208A Syllabus
THIS IS A LIVE DOCUMENT. CHECK REGULARLY FOR CHANGES
Course Information
- Department: Sociology (SOCIOL)
- Name: SOCIOL 208A - Social Networks Methods
- Meeting Days: Wednesdays
- Meeting Time: 9am-11:50am
- Meeting Location: Haines A37
Instructor Information
- Name: Omar Lizardo
- Position: Professor, UCLA Sociology
- Email: olizardo@soc.ucla.edu
- Zoom (by appointment only): https://ucla.zoom.us/my/olizardo
- Office Hours: Wednesdays and Thursdays, 1p-2p
- Office Location: 290 Haines Hall
Class Description
This class is an introductory graduate-level seminar focused on techniques in Social Network Analysis (SNA). The seminar covers the most common data-analytic tasks people perform when analyzing “network data.” What is network data? What counts as network data is itself a point of contention—as we will see, for some people all data is network data—but let us say for the sake of this class that network data is data in which the unit of analysis is the relation or the interaction between at least two actors or objects, and the data come typically arranged in this “dyadic” form. At the end of the course, you will be familiar with (and will have acquired some practice) the basic techniques used to analyze social network data.
Course Content
Basic SNA
So, what are the things that people usually do when they have network data? Well, they typically want to figure out basic statistics about the interaction system formed by the set of dyads in the data, where a dyad is any pair of actors (whether or not they are connected). This task requires computing basic network quantities like the number of nodes and the number of links between entities, as well as more advanced statistics based on representing the network as a graph (like the average path length, number of components, etc., all notions we will cover in the first week of class).
Centrality and Prestige
Then come the various things that almost everyone is interested in computing when using network data to answer social science questions. Primarily, this includes measures and indices of a node’s position in the network (e.g., differentiating between more or less central or more or less prestigious nodes), which we will cover in weeks 2 and 3.
Ego Networks
During the class, we will learn how to analyze some pretty common “non-standard” types of network data (e.g., data that doesn’t use the dyadic relation between objects of the same type as the analytic unit). The first is ego networks, where we first sample a set of units (egos), and then, within each ego, we sample a subset of their contacts (e.g., by asking for their most important friends or identifying the most frequent interaction partners). These data come closest to the traditional data in social science (a rectangular matrix of cases by variables), so various standard techniques—like regression—apply (with some twists).
Classes and Communities
After taking a break in Week 4, we move to the common case of people wanting to see if the nodes in the network fall into definable clusters or classes, where the criterion for being in the same cluster is based on how they connect to other nodes. Here, we want to find clusters of nodes that are similar to one another by some graph theoretic criterion and partition the graph into clusters based on that criterion.

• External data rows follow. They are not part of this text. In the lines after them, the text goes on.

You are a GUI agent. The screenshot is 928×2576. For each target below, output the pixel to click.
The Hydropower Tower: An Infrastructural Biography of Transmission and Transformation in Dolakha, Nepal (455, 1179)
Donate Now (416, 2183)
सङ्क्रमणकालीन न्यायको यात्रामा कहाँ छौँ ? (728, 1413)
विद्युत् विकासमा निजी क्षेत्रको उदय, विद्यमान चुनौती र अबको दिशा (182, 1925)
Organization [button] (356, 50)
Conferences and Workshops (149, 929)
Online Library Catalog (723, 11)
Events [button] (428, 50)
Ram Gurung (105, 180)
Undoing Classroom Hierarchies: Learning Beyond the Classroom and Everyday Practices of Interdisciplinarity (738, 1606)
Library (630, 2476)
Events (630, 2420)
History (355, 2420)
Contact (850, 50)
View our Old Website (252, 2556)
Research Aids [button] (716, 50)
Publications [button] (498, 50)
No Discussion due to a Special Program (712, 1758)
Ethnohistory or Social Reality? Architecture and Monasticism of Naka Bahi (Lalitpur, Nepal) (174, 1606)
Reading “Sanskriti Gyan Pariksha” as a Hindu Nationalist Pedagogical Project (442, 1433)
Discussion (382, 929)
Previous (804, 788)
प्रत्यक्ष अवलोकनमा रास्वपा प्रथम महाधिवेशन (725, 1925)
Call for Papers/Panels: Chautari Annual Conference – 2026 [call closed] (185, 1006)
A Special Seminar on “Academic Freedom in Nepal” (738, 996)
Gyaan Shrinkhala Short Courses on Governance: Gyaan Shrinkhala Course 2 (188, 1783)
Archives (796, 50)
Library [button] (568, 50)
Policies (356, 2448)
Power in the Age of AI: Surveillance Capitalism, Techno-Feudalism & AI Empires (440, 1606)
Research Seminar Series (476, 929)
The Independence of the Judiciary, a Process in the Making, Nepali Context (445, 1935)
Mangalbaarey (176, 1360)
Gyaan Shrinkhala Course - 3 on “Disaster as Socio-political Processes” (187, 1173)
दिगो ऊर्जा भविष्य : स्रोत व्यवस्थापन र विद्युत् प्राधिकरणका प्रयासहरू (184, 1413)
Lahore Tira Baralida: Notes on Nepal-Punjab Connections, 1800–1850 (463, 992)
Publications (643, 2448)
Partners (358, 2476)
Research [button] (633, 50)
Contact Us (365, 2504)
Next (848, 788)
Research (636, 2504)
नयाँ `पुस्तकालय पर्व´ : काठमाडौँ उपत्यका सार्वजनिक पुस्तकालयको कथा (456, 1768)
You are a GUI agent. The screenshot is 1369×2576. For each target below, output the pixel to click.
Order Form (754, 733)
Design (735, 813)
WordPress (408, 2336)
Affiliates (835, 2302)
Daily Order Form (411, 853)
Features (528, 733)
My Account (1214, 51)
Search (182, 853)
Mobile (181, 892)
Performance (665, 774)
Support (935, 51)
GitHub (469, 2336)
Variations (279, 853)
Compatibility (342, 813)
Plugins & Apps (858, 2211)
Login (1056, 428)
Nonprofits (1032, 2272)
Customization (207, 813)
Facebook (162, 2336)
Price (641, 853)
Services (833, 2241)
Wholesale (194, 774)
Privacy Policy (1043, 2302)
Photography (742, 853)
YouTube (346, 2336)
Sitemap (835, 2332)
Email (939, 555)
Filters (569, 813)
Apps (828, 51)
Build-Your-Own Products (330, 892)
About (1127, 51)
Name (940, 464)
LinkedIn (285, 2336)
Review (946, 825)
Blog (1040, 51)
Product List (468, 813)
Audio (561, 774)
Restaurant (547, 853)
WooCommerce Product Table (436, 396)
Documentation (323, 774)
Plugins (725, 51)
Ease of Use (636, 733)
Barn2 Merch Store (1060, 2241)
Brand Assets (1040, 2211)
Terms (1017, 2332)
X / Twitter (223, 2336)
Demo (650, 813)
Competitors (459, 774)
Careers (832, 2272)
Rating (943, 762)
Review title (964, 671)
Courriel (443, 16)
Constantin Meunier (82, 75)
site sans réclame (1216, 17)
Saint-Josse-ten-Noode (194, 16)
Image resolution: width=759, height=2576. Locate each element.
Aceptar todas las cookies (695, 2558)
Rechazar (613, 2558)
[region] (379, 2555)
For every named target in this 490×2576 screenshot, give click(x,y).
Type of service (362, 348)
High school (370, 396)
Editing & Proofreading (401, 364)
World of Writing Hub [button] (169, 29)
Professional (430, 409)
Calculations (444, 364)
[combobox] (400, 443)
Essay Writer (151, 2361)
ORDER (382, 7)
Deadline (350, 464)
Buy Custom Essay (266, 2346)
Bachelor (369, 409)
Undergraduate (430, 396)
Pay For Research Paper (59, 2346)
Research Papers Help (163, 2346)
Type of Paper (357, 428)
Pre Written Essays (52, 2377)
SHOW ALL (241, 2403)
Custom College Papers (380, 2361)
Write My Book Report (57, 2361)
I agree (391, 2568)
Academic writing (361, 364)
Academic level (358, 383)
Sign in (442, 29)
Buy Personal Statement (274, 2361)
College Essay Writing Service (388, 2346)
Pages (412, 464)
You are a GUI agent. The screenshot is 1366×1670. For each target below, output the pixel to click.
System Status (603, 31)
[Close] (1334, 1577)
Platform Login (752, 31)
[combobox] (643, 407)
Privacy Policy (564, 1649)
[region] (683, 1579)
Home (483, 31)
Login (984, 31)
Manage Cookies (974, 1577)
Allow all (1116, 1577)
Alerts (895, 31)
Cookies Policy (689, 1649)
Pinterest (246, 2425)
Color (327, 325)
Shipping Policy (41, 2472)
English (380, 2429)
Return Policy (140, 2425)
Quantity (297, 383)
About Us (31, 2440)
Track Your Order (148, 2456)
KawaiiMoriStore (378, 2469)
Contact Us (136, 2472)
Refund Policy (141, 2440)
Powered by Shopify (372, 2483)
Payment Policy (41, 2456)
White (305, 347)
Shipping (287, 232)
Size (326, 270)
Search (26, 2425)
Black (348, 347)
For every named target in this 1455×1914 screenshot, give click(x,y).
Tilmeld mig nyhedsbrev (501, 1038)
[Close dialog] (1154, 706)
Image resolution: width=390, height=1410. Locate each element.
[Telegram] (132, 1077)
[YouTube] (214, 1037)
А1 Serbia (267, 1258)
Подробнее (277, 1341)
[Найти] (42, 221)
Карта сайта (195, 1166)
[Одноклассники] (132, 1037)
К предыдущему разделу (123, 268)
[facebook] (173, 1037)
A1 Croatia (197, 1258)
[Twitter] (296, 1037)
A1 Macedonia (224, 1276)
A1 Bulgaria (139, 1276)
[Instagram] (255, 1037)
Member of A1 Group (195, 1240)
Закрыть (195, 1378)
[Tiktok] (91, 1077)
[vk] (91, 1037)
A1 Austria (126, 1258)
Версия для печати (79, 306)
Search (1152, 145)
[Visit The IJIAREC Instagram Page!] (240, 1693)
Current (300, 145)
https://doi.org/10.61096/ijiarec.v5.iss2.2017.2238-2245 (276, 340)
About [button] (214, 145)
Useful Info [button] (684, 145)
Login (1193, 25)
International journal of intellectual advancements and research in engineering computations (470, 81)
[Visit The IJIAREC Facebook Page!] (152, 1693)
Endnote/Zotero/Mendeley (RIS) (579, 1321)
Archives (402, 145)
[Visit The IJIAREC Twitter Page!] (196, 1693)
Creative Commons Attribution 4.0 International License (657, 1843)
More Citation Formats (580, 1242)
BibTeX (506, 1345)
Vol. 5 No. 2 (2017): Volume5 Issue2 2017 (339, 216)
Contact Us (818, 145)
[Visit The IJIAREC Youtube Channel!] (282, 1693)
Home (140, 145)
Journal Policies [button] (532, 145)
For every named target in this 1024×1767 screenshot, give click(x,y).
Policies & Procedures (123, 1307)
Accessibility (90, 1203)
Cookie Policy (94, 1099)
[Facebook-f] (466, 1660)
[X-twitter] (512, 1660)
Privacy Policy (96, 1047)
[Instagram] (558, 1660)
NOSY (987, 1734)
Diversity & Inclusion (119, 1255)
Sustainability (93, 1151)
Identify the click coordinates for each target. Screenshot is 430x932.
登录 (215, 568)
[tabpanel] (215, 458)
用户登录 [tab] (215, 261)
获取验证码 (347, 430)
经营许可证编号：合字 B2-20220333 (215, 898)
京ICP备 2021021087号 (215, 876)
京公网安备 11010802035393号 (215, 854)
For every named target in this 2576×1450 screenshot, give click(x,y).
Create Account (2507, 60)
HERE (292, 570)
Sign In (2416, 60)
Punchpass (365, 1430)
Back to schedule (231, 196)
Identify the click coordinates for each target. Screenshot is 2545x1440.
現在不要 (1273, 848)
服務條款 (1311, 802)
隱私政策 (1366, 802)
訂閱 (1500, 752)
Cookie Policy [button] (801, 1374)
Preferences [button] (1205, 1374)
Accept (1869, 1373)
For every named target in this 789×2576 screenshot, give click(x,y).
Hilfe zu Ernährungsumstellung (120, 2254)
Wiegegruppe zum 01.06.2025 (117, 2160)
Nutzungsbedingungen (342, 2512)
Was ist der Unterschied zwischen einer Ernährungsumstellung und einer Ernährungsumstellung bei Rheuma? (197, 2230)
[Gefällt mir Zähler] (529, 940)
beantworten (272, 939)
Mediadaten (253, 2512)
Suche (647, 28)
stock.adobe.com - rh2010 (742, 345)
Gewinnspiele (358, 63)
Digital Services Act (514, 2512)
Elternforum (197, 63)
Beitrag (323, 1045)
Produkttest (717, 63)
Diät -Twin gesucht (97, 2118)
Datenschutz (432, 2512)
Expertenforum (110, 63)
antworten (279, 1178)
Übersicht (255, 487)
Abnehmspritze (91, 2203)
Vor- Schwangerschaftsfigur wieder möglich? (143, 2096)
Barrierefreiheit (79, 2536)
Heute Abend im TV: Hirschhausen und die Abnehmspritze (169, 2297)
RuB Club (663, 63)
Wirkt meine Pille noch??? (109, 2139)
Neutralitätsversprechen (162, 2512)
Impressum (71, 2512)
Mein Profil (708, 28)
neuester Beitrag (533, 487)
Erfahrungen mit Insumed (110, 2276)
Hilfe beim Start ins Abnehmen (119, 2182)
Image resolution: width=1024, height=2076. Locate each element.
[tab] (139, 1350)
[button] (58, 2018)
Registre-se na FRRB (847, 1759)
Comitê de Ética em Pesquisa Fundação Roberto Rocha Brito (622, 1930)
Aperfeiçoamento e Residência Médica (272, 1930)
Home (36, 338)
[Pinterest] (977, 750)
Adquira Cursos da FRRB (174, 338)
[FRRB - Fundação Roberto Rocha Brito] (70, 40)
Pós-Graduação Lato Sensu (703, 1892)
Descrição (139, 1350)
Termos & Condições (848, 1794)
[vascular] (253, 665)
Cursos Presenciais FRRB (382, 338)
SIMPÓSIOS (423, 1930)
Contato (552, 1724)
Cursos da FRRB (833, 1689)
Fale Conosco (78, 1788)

Week 6 is dedicated to the next thing we may want to do, and that is to see if we can uncover clumps of densely connected nodes in the network indicating some natural partition into subgroups or communities, defined as nodes that interact more among themselves than they do among those outside the group, leading to the myriad of group and community detection techniques designed to partition a graph into clusters based on the underlying connectivity structure.
Two-Mode Networks
The second type of non-standard network data is a two-mode network, in which some sets of objects are linked to objects in a different set, but there is no data on the links between objects within the same set. Standard survey data are two-mode data (people connect to variables), as are web or archival data that collect memberships or interactions between persons and objects (such as event attendance or people buying books on Amazon). We will see that due to a neat mathematical trick, we can transform two-mode into standard dyadic network data and thus deploy the whole panoply of techniques we learned in weeks 1-6 (which means that we can do SNA on all types of data, not just network data, and therefore all data is network data).
Probabilistic Models of Networks
The bulk of SNA assumes that the ties exist as recorded in the data. Recently (e.g., over the last two decades or so), developed approaches to social network analysis treat ties as the dependent variable and thus view observed network data as a realization of a stochastic process governing the probability that two objects will be linked, and thus as a statistical model. We analyze the theory and methods behind this approach to thinking about network structure from the bottom up, and we also cover models that treat networks as composed of “relational events,” thereby modeling how events linking entities in networks evolve.
Requirements
There are three main requirements in the class. Participation (mainly attendance and contributions made during our seminar meetings), a short weekly data exercise, and a longer data analysis paper due at the end of the quarter.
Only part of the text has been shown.